Comme un bien immense et une énorme fierté ! D’autant que nous avons aussi joué à Marseille au CEPAC Silo, dans le fief de Marius et ici, au Théâtre Comœdia d’Aubagne, nous devions assurer une seule représentation, nous en affichons quatre, dans la ville qui a vu naître notre académicien préféré.
Dans la scénographie de Marius, malgré la prédominance du décor de bar, il a été décidé d’intégrer un espace extérieur…
Il faut par moments aérer et élargir la vision du spectateur. On ne peut pas tout jouer dans un espace fermé : on est à Marseille, la terrasse et les scènes extérieures apportent de la variété et des situations sympathiques. L’arrivée de Monsieur Brun devant le Vieux Port ou la scène de Marius et Fanny sur les quais enrichissent l’histoire et semblent plus logiques à l’extérieur. Petit secret, j’ai aussi été inspiré par une bande dessinée sur Marius, notamment pour certaines scènes en extérieur et également pour les costumes. J’aime beaucoup le coup de crayon du dessinateur et les couleurs qu’il utilise, j’en ai parlé à la costumière qui a fait un magnifique travail.
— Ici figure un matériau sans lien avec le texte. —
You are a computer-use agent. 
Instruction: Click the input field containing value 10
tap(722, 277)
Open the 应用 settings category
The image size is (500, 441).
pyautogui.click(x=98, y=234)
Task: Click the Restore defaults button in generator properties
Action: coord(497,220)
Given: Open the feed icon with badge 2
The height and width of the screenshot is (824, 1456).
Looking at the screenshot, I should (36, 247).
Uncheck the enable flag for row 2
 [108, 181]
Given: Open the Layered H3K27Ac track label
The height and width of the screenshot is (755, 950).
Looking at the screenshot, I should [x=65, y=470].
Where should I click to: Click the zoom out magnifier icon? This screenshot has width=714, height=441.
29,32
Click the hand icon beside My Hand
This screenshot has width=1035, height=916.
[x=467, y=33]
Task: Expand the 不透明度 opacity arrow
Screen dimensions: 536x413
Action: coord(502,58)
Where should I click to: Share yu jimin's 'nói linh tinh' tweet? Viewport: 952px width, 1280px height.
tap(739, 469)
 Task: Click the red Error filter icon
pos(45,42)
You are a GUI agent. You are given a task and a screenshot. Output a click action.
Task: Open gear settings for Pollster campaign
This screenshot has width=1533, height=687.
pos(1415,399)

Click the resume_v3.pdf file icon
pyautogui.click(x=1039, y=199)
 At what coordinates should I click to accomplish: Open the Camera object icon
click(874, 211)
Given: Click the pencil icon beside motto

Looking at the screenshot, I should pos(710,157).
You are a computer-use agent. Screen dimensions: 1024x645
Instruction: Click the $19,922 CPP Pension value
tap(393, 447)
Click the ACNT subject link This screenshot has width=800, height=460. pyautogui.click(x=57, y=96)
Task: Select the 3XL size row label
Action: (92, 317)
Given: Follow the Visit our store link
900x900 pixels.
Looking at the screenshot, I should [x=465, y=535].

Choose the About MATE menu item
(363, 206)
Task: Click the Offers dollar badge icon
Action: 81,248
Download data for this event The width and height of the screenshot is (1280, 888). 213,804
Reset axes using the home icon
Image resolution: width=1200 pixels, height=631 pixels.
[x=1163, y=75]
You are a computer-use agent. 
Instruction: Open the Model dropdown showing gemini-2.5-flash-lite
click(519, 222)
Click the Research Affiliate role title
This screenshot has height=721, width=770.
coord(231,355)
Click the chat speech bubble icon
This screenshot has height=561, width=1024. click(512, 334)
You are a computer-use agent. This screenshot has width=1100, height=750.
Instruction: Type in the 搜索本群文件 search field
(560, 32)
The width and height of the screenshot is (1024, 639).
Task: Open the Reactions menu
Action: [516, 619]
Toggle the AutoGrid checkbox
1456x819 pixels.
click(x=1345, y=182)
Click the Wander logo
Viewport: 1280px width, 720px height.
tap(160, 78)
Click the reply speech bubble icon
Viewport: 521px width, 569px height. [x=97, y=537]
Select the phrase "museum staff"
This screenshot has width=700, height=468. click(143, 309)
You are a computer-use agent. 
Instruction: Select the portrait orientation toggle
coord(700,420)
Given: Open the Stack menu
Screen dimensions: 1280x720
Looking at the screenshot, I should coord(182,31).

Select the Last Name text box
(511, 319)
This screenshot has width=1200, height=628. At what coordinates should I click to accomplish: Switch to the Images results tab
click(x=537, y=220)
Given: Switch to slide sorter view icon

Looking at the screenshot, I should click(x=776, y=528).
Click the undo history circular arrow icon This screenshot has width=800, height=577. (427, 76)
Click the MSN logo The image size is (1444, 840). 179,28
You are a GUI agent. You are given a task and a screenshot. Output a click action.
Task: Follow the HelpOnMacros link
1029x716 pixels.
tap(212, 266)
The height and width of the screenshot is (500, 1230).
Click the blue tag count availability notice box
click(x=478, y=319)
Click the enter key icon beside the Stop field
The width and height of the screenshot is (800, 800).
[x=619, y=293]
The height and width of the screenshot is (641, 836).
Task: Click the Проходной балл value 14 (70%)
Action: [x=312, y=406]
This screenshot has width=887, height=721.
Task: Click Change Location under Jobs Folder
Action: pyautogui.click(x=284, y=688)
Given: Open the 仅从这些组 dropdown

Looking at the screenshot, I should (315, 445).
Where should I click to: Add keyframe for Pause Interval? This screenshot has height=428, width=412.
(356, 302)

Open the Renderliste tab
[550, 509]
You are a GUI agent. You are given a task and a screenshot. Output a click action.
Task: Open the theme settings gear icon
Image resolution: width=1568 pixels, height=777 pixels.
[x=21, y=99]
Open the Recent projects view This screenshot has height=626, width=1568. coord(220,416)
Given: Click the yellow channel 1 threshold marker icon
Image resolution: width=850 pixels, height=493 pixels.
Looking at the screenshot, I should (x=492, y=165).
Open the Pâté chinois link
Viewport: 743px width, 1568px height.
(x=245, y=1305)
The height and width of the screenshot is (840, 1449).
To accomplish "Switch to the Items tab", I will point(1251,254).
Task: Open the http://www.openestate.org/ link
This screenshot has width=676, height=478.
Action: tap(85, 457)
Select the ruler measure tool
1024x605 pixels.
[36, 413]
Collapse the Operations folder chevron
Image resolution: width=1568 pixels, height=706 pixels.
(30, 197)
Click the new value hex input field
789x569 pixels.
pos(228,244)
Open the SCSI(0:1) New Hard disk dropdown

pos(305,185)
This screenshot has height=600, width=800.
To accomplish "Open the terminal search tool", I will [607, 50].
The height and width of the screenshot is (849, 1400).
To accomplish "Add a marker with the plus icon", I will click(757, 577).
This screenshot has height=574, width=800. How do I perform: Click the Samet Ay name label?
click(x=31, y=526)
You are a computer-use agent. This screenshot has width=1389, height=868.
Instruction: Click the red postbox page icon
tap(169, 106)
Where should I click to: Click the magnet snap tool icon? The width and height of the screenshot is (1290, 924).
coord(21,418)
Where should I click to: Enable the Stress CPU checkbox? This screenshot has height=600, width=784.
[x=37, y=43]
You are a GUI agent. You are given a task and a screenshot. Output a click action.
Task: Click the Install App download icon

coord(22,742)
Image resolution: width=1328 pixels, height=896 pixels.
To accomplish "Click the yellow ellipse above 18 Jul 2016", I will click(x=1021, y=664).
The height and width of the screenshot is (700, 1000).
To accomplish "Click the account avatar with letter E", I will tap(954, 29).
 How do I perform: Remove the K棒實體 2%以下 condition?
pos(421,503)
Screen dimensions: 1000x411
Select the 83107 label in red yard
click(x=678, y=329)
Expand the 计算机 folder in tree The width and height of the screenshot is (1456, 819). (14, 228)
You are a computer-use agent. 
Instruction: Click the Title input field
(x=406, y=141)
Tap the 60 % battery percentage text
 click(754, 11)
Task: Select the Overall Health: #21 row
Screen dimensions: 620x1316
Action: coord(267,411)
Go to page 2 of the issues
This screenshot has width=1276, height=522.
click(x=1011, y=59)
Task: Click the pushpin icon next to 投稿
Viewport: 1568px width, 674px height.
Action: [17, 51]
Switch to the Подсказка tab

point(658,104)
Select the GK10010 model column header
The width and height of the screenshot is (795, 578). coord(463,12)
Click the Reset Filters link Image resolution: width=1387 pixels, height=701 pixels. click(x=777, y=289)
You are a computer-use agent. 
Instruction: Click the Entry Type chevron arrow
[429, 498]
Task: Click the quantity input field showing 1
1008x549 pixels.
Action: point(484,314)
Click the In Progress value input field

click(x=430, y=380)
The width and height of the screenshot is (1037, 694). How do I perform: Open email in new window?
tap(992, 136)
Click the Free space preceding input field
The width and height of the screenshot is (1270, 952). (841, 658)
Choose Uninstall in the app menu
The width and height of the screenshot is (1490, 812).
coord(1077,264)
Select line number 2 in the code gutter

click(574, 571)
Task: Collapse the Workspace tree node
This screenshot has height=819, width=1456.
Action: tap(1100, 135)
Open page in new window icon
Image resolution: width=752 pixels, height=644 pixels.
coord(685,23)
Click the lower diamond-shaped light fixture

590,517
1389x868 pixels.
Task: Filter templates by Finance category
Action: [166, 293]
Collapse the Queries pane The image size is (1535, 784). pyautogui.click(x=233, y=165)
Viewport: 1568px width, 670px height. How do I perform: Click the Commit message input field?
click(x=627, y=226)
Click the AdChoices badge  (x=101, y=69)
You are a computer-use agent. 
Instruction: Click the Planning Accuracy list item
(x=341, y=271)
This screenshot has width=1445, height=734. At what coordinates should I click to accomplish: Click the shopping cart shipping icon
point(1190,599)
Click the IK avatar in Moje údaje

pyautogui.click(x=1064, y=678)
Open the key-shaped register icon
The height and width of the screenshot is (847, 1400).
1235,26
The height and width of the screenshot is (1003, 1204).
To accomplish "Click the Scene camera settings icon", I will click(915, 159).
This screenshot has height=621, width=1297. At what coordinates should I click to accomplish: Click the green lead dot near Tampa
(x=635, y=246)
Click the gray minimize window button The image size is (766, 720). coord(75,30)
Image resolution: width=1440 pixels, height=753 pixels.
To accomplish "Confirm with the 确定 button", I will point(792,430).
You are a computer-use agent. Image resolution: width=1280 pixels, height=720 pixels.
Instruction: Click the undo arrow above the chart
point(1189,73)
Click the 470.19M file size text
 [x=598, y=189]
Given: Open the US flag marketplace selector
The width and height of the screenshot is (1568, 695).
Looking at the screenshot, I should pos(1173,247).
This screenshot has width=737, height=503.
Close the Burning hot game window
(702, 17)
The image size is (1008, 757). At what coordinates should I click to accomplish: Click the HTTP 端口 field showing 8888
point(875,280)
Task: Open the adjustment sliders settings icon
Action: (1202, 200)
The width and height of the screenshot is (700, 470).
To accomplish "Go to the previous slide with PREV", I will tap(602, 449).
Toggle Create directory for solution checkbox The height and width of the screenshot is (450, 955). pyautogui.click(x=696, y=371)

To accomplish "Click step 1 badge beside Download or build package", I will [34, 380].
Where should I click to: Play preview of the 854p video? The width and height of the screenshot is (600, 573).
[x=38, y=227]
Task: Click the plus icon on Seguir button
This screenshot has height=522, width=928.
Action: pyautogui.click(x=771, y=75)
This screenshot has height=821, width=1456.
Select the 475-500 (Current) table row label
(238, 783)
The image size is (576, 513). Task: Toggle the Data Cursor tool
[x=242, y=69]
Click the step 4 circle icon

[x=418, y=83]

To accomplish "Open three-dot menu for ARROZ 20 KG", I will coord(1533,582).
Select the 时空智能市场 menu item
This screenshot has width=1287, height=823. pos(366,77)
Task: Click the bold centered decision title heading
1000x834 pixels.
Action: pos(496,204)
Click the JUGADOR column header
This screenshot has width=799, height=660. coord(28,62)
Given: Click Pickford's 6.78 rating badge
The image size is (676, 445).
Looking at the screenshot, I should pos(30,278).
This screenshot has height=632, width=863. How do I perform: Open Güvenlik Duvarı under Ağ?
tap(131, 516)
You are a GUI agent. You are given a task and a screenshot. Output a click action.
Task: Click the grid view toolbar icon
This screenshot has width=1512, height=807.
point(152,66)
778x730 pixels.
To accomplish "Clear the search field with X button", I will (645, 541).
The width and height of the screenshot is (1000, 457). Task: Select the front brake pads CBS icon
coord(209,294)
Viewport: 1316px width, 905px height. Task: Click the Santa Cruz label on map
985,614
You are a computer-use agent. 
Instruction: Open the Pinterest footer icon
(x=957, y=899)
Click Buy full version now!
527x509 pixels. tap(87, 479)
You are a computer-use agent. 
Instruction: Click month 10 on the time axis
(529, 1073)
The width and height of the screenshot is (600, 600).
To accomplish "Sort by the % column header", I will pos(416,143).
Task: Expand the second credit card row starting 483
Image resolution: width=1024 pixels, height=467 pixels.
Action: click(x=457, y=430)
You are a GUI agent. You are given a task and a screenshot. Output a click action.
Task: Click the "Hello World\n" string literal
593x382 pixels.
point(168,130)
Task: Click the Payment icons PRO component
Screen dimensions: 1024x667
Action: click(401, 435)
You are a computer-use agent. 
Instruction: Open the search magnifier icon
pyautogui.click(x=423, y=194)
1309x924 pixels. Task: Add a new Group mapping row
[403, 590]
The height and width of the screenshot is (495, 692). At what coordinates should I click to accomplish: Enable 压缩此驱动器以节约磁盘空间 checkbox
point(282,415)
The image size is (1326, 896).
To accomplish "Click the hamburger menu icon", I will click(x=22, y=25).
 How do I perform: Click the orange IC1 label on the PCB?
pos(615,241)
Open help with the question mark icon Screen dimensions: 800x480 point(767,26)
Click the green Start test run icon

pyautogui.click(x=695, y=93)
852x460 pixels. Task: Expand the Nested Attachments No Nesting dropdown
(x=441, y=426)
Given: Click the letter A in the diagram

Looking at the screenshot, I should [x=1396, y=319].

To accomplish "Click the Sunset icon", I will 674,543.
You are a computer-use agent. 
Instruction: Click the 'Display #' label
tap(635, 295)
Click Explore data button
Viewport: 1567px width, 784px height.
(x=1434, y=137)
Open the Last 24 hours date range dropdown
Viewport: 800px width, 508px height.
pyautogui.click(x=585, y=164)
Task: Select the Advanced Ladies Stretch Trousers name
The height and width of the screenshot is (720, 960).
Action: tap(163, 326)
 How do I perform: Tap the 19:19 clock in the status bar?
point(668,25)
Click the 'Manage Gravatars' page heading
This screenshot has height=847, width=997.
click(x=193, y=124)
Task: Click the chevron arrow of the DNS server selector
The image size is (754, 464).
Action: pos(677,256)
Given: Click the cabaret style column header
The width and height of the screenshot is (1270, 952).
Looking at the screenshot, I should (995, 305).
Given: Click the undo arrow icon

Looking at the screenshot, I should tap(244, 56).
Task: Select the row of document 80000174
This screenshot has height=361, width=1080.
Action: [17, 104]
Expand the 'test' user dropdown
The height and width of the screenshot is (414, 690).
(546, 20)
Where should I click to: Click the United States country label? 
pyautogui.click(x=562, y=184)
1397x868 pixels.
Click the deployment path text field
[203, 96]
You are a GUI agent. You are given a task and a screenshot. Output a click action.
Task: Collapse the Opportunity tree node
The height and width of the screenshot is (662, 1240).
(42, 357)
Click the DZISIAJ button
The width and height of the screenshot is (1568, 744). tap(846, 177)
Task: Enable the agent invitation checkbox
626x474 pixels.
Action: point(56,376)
À quoi attribuez-vous cet engouement du public pour Marius ?
A la magie de Marcel Pagnol !…
Nous n’avons pas de tête d’affiche dans l’équipe et cela ne nous intéresse pas d’ailleurs. Je pense que notre force réside dans la capacité à reconnecter le public, tant marseillais qu’aubagnais avec l’essence véritable de l’œuvre originale évitant ainsi les caricatures qui ont parfois émaillé d’autres adaptations.
La magie de Pagnol, c’est sa capacité à toucher universellement. Nous sommes particulièrement fiers d’attirer une nouvelle génération de spectateurs.
Quelles sont vos aspirations à long terme ?
J’aimerais vraiment compléter la trilogie, c’est un objectif fondamental pour moi. Il est impossible d’aborder Marius sans la perspective de continuer avec Fanny et César. Il est important pour nous de faire évoluer nos personnages au fil du temps.